Exercise tasks —
1. Rewrite the chess chat starting at "No tengo nada" and ending at "out of there.", putting "knights" in place of "horses".
2. Carry on the chess chat from its last line.

··· Extract to read

I think I'm gonna look at a few of Superchuck v JRazza matches. I've been playing chess for years but you are guys are clearly stronger than I am. I think my blitz chess has made my slow game suffer. But they are fun games even if I'm rife with anxiety. Lol
guess your being modest... you're clearly on our level
 
No tengo nada para ti @superchuck
Dude. I couldn’t log into the game yesterday- the kids were complaining about the internet all day yesterday
By the time I got home the game was over for time
I would have lost anyway even though I could have sworn I had you in 3 moves about 1/2 through
ugh
 
Dude. I couldn’t log into the game yesterday- the kids were complaining about the internet all day yesterday
By the time I got home the game was over for time
I would have lost anyway even though I could have sworn I had you in 3 moves about 1/2 through
ugh
You really did develop pieces better that game. That Queen trade was stupid of me. You missed a knight fork that would have been devastating right after if you go back and look. And I was having fits while you had your horses parked on my porch. I couldn’t believe I got them out of there.

······
··· Record extracts

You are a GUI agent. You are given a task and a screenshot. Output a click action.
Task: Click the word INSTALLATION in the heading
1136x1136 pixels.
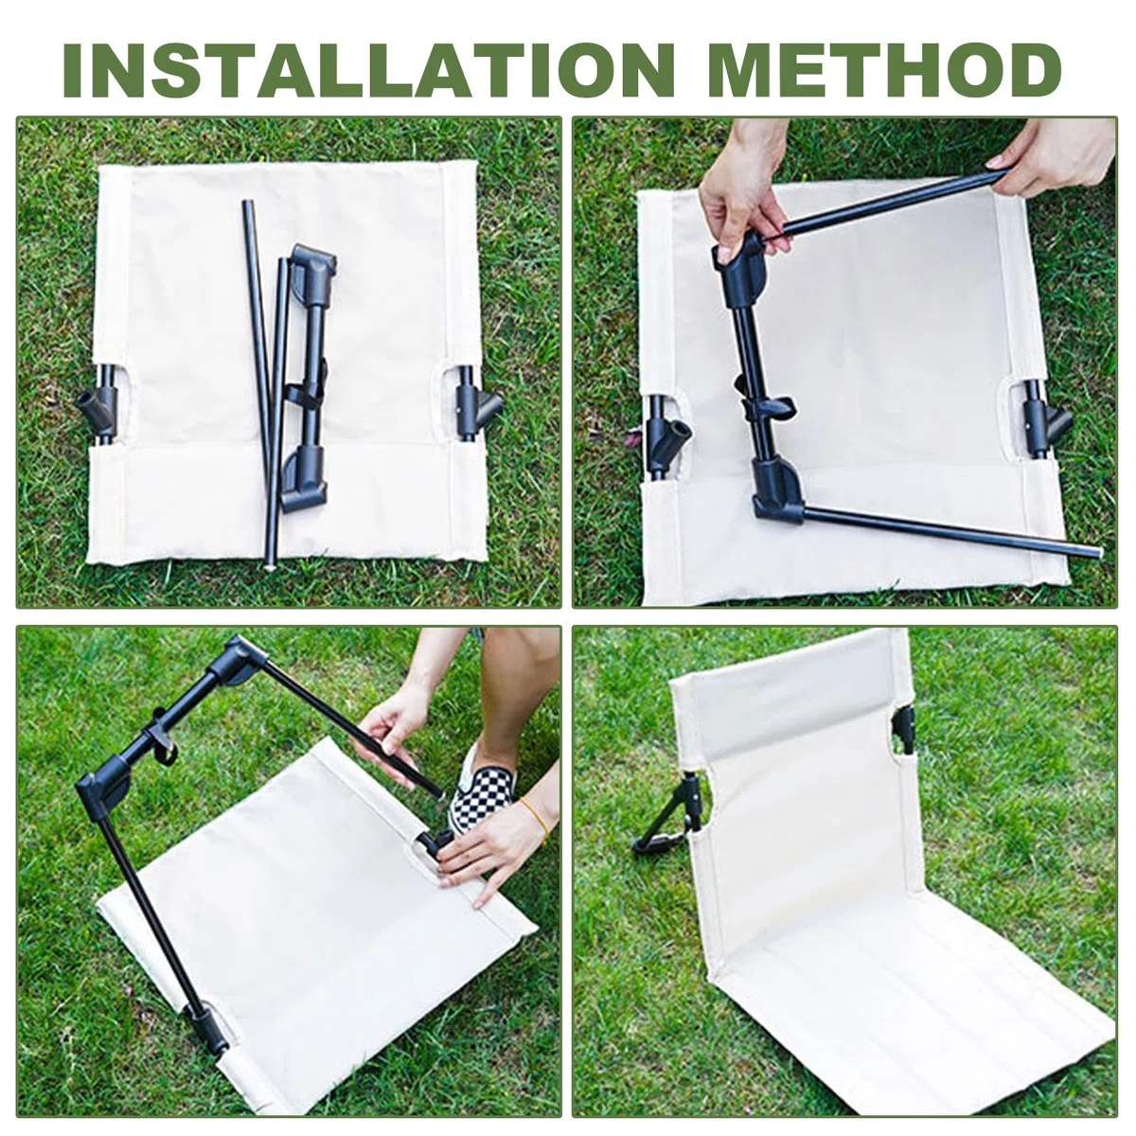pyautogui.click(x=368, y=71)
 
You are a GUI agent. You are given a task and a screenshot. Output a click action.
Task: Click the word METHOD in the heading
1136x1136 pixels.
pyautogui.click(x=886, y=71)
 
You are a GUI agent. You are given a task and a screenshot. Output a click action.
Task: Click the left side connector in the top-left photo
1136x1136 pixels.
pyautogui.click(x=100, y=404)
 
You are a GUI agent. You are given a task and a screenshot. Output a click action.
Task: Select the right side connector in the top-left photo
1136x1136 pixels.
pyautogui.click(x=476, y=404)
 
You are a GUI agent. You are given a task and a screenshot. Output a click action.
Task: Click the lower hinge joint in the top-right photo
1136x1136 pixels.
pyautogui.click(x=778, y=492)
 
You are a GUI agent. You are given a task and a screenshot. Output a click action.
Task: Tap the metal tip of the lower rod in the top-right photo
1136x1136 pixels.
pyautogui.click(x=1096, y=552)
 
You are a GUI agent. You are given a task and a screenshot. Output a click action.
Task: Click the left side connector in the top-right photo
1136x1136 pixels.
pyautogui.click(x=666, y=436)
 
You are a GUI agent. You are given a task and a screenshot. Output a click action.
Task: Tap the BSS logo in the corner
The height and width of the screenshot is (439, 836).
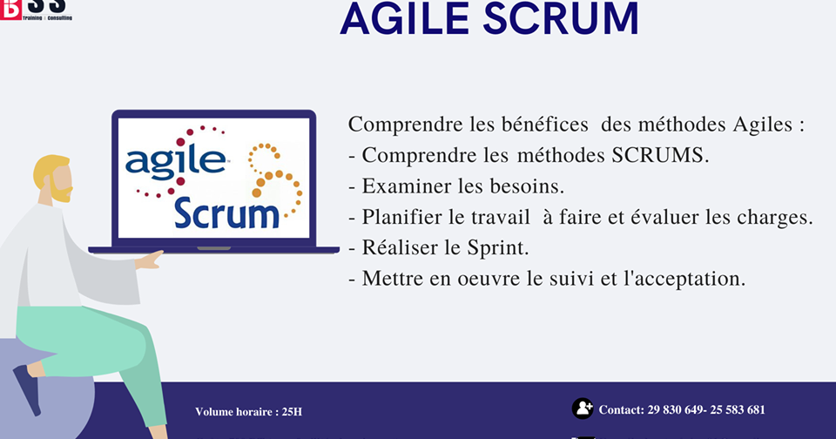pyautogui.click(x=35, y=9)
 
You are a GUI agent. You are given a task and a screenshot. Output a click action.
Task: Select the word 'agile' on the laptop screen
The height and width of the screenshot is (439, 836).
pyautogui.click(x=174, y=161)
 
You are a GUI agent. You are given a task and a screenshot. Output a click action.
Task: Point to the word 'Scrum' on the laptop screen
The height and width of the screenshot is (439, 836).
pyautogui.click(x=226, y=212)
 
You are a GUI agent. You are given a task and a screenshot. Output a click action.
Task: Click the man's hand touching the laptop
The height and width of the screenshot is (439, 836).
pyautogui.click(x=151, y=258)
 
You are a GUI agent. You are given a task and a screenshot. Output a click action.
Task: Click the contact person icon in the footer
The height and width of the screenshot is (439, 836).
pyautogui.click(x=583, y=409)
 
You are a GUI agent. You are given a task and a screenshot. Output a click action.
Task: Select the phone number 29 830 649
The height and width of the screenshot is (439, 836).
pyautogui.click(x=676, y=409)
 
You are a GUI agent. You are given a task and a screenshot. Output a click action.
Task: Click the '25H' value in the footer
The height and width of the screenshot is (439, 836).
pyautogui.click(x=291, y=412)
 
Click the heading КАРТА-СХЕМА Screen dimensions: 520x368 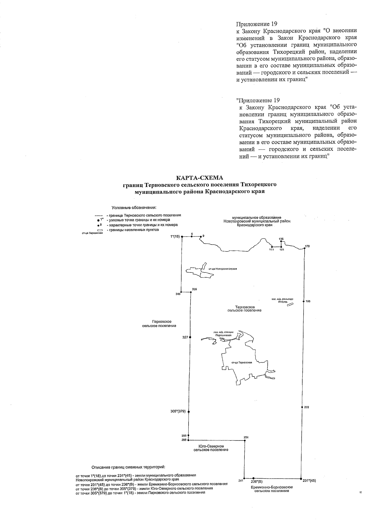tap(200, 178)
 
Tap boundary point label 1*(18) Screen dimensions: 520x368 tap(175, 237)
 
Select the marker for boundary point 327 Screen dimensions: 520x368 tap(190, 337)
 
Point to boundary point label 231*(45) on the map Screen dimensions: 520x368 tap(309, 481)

······
··· Record extracts

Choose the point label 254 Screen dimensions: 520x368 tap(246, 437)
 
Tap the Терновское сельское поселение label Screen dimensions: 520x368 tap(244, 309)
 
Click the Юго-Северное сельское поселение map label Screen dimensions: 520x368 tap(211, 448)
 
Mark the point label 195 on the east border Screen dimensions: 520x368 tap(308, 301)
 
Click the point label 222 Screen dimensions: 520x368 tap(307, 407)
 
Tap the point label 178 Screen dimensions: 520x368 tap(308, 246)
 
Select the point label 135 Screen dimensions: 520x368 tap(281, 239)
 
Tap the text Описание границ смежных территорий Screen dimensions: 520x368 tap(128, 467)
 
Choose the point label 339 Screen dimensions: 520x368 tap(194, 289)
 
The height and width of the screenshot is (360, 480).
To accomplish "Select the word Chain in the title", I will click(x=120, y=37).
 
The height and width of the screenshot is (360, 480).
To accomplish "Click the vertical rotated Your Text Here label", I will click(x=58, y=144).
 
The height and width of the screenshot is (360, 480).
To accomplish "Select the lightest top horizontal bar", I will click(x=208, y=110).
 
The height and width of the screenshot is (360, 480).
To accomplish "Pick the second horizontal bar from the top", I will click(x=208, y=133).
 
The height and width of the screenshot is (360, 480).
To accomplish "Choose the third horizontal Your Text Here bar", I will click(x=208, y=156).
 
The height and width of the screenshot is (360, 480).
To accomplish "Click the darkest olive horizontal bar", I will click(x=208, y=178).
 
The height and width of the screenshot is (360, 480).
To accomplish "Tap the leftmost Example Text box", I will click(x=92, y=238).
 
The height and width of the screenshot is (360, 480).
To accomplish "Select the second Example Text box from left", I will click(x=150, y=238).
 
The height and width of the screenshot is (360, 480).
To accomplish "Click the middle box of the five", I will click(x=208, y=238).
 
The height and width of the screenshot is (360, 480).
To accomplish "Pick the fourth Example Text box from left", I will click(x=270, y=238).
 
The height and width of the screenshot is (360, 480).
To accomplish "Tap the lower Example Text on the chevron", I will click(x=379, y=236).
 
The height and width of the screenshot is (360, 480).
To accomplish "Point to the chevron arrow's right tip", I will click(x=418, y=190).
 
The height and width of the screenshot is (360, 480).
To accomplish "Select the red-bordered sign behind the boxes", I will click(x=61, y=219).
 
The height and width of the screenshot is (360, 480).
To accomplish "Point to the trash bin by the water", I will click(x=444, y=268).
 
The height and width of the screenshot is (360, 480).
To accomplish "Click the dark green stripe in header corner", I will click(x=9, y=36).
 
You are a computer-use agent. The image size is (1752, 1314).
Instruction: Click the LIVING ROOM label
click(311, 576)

······
··· Record extracts

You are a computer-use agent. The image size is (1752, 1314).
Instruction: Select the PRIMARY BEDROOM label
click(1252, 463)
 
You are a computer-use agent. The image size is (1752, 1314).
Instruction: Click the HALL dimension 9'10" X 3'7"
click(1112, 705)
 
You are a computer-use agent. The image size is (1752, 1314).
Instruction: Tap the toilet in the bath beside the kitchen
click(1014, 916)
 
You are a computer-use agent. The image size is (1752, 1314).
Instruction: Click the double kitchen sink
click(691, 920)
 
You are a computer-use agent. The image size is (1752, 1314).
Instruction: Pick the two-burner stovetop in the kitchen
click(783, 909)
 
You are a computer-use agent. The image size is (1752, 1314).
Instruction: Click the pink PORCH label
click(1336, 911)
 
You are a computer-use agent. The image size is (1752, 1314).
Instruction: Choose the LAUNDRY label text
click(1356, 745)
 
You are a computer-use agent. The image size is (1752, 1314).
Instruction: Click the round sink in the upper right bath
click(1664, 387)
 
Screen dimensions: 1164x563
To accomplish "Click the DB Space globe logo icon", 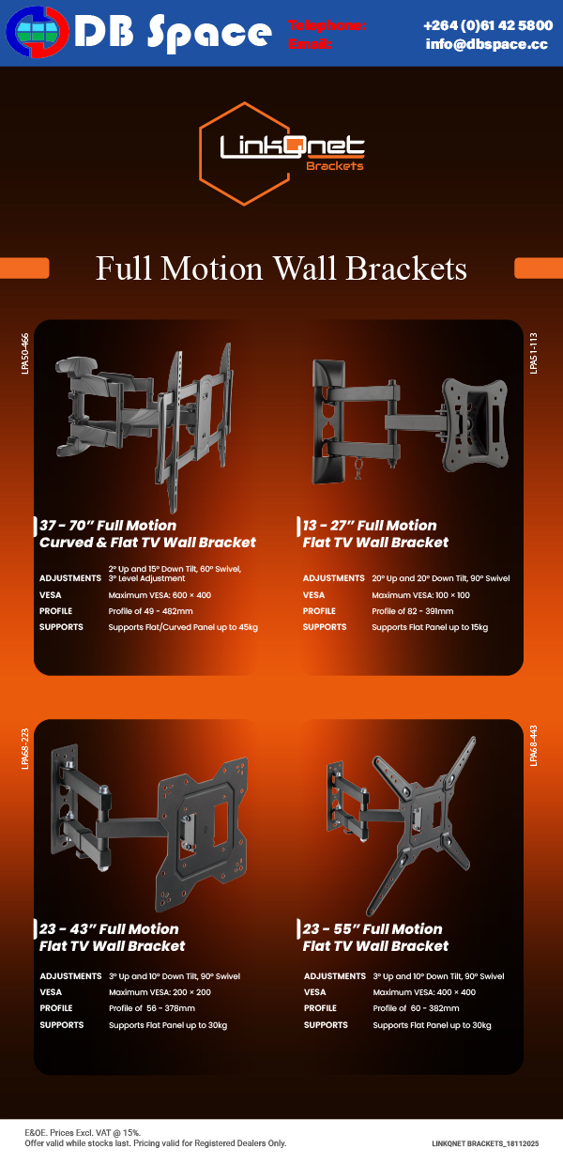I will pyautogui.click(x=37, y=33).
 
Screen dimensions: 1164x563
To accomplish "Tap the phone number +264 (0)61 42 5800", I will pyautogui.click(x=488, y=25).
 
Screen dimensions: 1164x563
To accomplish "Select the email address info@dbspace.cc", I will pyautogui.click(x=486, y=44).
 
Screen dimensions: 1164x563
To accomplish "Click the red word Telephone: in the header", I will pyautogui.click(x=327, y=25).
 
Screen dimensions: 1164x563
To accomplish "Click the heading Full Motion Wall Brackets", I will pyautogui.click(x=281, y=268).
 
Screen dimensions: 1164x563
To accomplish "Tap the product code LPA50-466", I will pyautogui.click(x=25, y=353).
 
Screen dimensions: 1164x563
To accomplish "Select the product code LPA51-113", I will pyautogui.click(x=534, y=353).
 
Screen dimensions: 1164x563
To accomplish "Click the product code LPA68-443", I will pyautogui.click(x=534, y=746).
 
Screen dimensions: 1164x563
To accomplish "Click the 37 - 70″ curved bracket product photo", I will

······

Answers for each item —
1.
No tengo nada para ti @superchuck
Dude. I couldn’t log into the game yesterday- the kids were complaining about the internet all day yesterday
By the time I got home the game was over for time
I would have lost anyway even though I could have sworn I had you in 3 moves about 1/2 through
ugh
 
Dude. I couldn’t log into the game yesterday- the kids were complaining about the internet all day yesterday
By the time I got home the game was over for time
I would have lost anyway even though I could have sworn I had you in 3 moves about 1/2 through
ugh
You really did develop pieces better that game. That Queen trade was stupid of me. You missed a knight fork that would have been devastating right after if you go back and look. And I was having fits while you had your knights parked on my porch. I couldn’t believe I got them out of there.

2.
 
No tengo nada para ti @superchuck

Just a few easily fixable mistakes.

Game is still going and I often make mistakes in endgame but here's three key moment observations:

- At move 7 I took your knight on g4, and it happened because when I moved Ne5 it opened up my queen to attack g4 - which means your bishop at f5 isn't protecting the knight on g4 because it becomes a 2 pieces to 1 exchange. There you have to either trade knights Nxg5 or move the g4 knight away. When you moved the pawn (f6) to threaten my knight, which was threatening to take your g4 knight on the next move anyway, that was a blunder. Not sure if that was a vision mistake or a miscalculation but that's pretty easy to fix with just a bit more analysis before moving. Then though, being down a piece at move 7 is always going to be tough.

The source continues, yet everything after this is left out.